In 2015, DeGioia formed a Working Group on Slavery, Memory and Reconciliation at Georgetown University, which led to a formal apology from the Jesuits and the creation of the Descendants Truth and Reconciliation Foundation, to support educational opportunities and scholarships for descendants of the enslaved.

"From afar, we have observed with keen interest how you have addressed issues of injustice in your own past, particularly as they related to the sad story of American slavery," the patriarch said. "We have admired how you have been, not only willing to confront this painful legacy, but you have addressed it with redress in the present moment.
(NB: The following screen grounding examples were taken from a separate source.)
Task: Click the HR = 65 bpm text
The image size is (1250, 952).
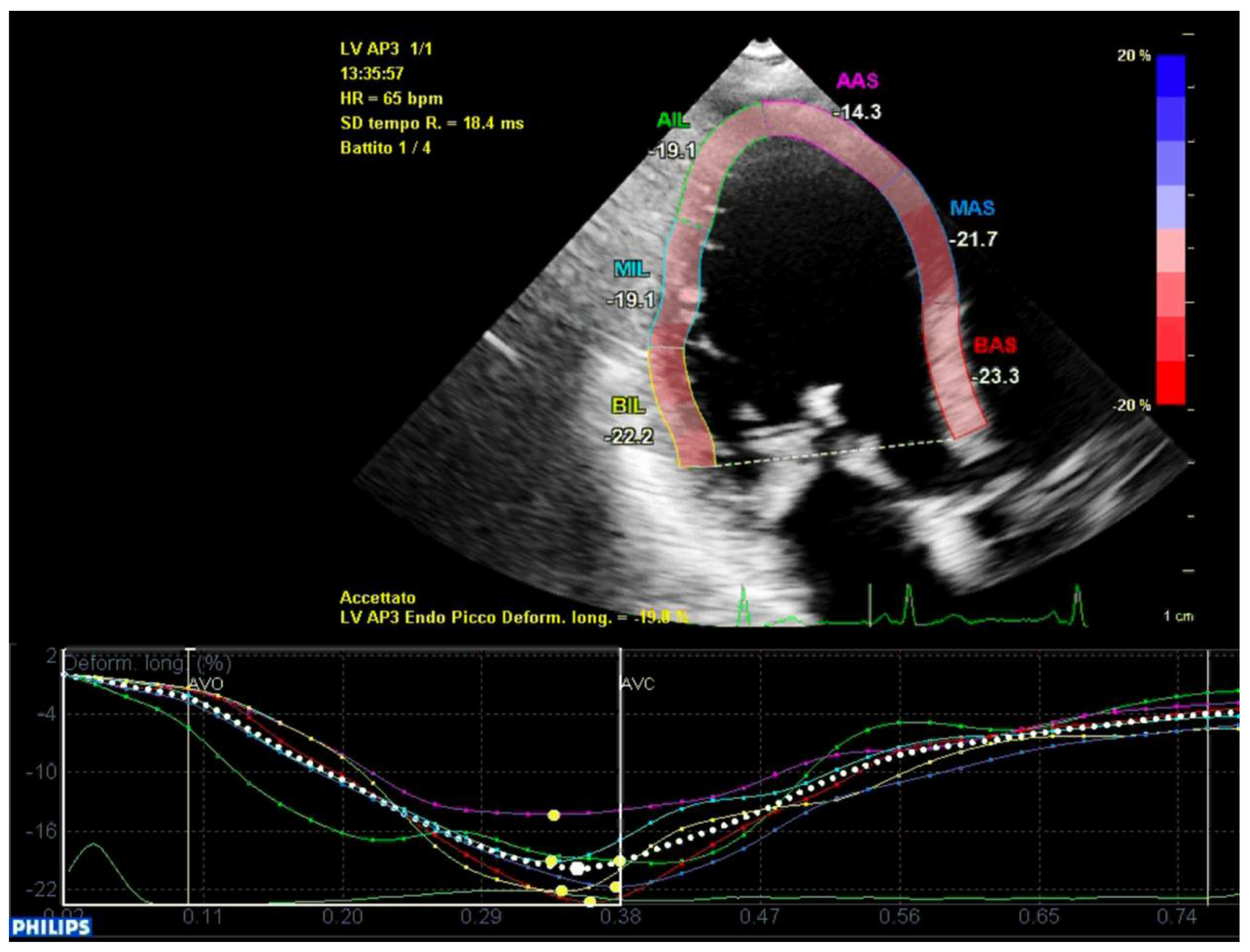Action: (x=391, y=98)
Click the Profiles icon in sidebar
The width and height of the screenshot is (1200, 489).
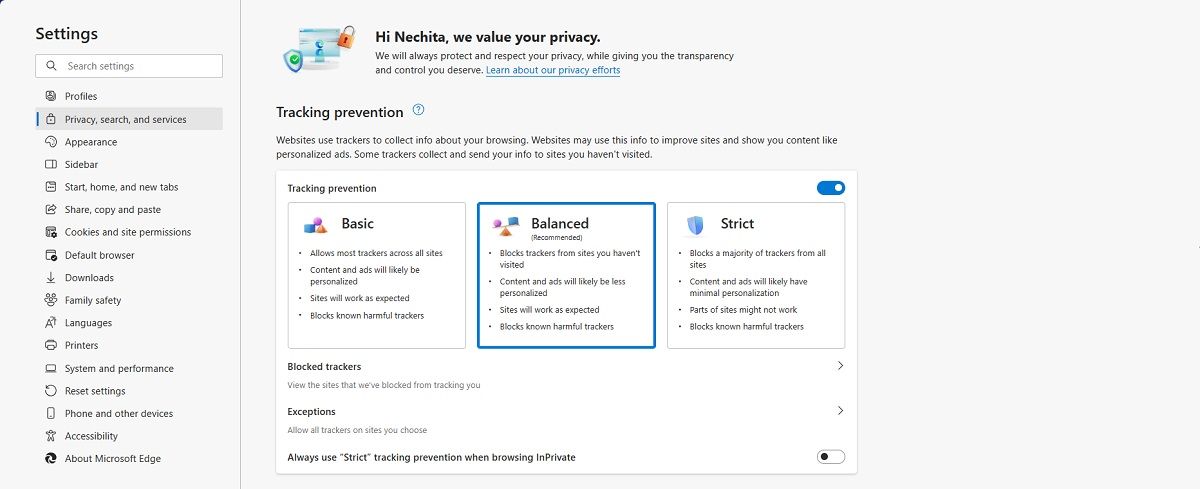[x=51, y=96]
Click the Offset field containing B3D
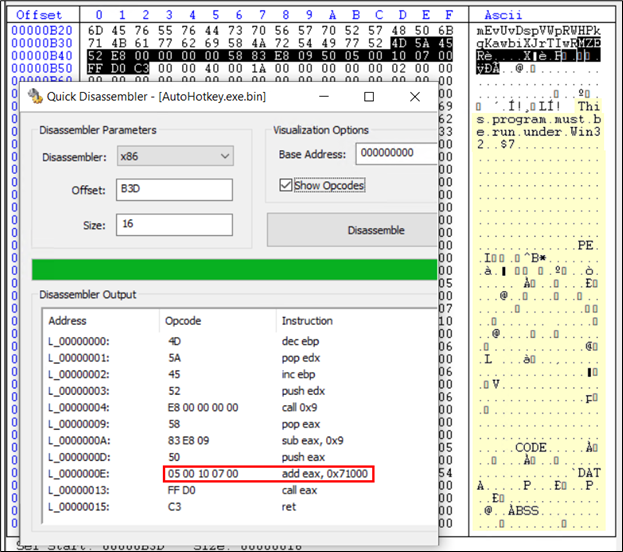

"This shows great courage and spiritual capacity, something that your students see and in which they find inspiration."

The Orthodox leader said this effort is not "rewriting the past. It is righting the past. As an example, all of Christianity — Catholic, Orthodox and Protestants — have had to confront issues of antisemitism and past sins against our Jewish brothers and sisters. We have found a way forward out of the morass of the past by honesty and truth-telling. You have done this with great determination here at Georgetown."

The patriarch said in a similar way, people of faith must honestly address environmental justice and responsibility.

"Our ecological advocacy and witness is not an ephemeral exercise. The entire life of the church is a calling to ecological awareness. It is mandated by the Gospel, which commands us to be 'faithful and wise stewards' of all with which God has entrusted us," he said.

As part of his 12-day visit to the United States, the patriarch will visit the University of Notre Dame Oct. 28 and receive an honorary degree there.

On Nov. 1, the American Jewish Committee will present him with its highest award for interreligious relations and advancing Orthodox-Jewish relations. The following day he is scheduled to preside at the "thyranoixia," or "opening of doors," ceremony at St. Nicholas Greek Orthodox Church and National Shrine at New York's ground zero.

The church and shrine have been under construction for several years and the complex is due to be completed next year.